The fourth example embodiment using the attention mechanism unit 120, the convolution unit 200, and the patch-based attention mechanism unit 210 is described with reference to FIG. 14. FIG. 14 is a block diagram illustrating the functional configuration of an information processing apparatus 15 that includes an attention mechanism unit 120, a convolution unit 200, and a patch-based attention mechanism unit 210. The information processing apparatus 15 is provided with a convolution unit 200 at the foremost stage of the processing thereof, which allows extraction of a feature map from an input image. Then, at the following stage, the attention mechanism unit 120 and the patch-based attention mechanism unit 210 are repeatedly arranged for a specified number of N times. Here, the order in which the attention mechanism unit 120 and the patch-based attention mechanism unit 210 are arranged and how to arrange which units in succession can be freely determined by a designer. In the example of FIG. 14, a plurality of pairs of the attention mechanism unit 120 at front and the patch-based attention mechanism unit 210 at back are provided in the information processing apparatus 15. Finally, an output layer (not illustrated) that outputs a certain result for the input image is arranged to construct the entire network in the information processing apparatus 15.

(Operational Flow)

Next, the flow of the operation of the information processing apparatus 15 according to the fifth example embodiment is described with reference to FIG. 13. Note that points that are the same as the points of the fourth example embodiment are omitted from the description.

The feature map that has been output at step S41 is input into the attention mechanism unit 120 or the patch-based attention mechanism unit 210 at the following stage and is converted into a new feature map by each unit (step S42). Step S42 is repeatedly performed for a specified number of N times (that is, the number of times the attention mechanism unit 120 and the patch-based attention mechanism unit 210 are provided). The information processing apparatus 15 then performs the processing of step S43.

# Source records

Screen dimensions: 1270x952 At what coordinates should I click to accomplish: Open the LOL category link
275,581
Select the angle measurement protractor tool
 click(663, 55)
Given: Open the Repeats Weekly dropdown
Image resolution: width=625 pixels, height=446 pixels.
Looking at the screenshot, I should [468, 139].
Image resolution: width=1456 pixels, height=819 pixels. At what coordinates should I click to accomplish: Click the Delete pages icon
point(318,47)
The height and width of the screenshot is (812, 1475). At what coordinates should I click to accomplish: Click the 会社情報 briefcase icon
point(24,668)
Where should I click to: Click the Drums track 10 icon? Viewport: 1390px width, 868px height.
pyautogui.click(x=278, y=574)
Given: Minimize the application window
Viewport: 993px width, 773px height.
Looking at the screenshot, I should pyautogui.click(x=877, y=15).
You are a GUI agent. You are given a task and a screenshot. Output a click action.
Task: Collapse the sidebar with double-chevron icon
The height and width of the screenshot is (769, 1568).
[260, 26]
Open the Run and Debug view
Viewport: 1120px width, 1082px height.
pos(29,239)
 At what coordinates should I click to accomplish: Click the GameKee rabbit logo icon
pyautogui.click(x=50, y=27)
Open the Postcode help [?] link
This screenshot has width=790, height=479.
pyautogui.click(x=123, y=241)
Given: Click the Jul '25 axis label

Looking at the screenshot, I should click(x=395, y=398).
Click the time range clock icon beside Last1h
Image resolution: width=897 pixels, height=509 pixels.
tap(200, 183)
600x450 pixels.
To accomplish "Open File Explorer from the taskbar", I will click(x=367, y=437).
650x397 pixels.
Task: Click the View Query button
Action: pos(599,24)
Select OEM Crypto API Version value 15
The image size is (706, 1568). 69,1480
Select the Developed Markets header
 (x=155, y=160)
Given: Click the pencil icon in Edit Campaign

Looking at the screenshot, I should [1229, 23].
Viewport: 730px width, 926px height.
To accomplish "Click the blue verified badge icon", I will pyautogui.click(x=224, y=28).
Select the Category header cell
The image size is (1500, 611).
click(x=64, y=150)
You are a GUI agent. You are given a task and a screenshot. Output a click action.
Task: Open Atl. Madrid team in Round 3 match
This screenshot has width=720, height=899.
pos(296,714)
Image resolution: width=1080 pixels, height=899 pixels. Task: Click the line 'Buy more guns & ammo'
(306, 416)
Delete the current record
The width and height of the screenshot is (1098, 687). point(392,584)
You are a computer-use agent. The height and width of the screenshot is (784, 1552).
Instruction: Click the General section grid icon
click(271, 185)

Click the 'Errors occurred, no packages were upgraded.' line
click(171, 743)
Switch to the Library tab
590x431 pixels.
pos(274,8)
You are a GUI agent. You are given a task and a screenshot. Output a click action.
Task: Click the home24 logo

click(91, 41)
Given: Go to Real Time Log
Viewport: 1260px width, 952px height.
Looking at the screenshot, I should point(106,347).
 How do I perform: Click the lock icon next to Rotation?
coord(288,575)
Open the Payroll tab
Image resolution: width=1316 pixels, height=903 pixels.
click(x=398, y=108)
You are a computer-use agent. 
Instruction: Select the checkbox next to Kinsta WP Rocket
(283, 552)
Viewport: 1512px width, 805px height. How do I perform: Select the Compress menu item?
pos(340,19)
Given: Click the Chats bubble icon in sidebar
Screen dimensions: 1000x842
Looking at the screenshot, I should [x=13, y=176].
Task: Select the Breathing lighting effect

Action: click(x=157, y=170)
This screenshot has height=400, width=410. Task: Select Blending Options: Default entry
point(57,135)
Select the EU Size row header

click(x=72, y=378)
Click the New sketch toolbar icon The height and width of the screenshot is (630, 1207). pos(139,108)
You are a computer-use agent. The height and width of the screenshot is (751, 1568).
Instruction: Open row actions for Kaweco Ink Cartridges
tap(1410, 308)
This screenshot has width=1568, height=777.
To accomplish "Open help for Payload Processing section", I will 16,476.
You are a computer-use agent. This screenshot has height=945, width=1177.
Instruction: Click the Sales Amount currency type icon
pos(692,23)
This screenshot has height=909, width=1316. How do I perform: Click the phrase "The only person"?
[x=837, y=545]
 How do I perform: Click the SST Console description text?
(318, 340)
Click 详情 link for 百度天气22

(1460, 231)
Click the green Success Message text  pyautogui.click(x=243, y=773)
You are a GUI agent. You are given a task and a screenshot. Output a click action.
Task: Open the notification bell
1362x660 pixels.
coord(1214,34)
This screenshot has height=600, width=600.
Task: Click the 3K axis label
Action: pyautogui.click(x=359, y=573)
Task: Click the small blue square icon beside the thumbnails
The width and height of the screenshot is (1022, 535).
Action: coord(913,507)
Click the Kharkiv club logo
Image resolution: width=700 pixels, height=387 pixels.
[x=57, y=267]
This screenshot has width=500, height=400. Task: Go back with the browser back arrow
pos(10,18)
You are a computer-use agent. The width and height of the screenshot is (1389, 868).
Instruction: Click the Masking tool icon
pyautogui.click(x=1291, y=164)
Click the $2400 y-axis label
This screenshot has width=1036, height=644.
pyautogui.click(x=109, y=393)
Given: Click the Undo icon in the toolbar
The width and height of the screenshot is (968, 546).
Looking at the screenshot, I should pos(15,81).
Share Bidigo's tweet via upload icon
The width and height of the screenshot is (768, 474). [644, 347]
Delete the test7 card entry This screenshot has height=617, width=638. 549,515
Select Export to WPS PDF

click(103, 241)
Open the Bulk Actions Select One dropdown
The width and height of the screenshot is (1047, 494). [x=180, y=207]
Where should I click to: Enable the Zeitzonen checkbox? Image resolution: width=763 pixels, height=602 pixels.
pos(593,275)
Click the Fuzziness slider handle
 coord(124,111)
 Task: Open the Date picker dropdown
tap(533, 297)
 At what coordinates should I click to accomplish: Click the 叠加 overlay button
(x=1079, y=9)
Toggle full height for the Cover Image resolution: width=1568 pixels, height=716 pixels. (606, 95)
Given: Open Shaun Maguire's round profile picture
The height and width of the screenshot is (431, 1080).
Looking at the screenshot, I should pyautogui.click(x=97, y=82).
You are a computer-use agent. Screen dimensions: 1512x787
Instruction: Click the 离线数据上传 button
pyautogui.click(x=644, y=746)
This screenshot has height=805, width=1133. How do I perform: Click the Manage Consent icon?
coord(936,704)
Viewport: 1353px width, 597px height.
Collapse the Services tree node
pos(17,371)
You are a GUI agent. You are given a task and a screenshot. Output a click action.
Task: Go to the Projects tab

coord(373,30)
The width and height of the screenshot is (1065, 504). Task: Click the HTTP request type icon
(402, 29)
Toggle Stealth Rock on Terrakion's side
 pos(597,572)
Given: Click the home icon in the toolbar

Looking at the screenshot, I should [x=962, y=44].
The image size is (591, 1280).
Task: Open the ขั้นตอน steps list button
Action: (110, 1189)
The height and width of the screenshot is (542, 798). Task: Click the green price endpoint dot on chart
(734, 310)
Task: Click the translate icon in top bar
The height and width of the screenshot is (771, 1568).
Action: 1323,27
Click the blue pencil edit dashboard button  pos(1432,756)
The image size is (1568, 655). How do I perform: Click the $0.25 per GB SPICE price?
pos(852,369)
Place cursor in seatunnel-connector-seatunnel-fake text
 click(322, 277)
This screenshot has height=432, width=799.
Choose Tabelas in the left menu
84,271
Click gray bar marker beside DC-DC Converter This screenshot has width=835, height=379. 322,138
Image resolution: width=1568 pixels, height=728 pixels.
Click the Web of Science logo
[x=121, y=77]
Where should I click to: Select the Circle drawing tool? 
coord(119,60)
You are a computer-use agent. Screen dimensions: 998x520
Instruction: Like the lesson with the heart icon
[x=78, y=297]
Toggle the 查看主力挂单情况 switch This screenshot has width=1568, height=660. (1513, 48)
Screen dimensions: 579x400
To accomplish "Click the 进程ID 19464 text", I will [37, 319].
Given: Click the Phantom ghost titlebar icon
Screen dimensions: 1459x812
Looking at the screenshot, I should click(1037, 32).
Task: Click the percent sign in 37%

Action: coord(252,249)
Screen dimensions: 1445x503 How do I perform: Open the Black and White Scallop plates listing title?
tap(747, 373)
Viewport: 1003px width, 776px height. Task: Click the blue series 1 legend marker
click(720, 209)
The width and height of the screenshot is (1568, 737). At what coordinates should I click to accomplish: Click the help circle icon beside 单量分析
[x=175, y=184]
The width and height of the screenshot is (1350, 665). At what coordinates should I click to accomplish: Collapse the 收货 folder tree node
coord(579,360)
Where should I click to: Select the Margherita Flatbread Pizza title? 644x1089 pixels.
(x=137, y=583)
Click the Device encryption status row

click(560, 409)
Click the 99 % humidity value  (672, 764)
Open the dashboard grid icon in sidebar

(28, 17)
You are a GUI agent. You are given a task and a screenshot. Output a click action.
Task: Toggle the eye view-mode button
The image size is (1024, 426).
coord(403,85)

# OBJECTIVE
Answer these questions from the excerpt on the information processing apparatus:
(a) Which unit sits at the foremost stage of information processing apparatus 15, and what does it extract from an input image?
(b) In the example of FIG. 14, which unit is at the front of each pair and which is at the back?
(c) How many times is step S42 repeatedly performed?

# CORRECT RESULT
(a) The convolution unit 200, which extracts a feature map from an input image.
(b) The attention mechanism unit 120 is at the front and the patch-based attention mechanism unit 210 is at the back.
(c) A specified number of N times, which is the number of times the attention mechanism unit 120 and the patch-based attention mechanism unit 210 are provided.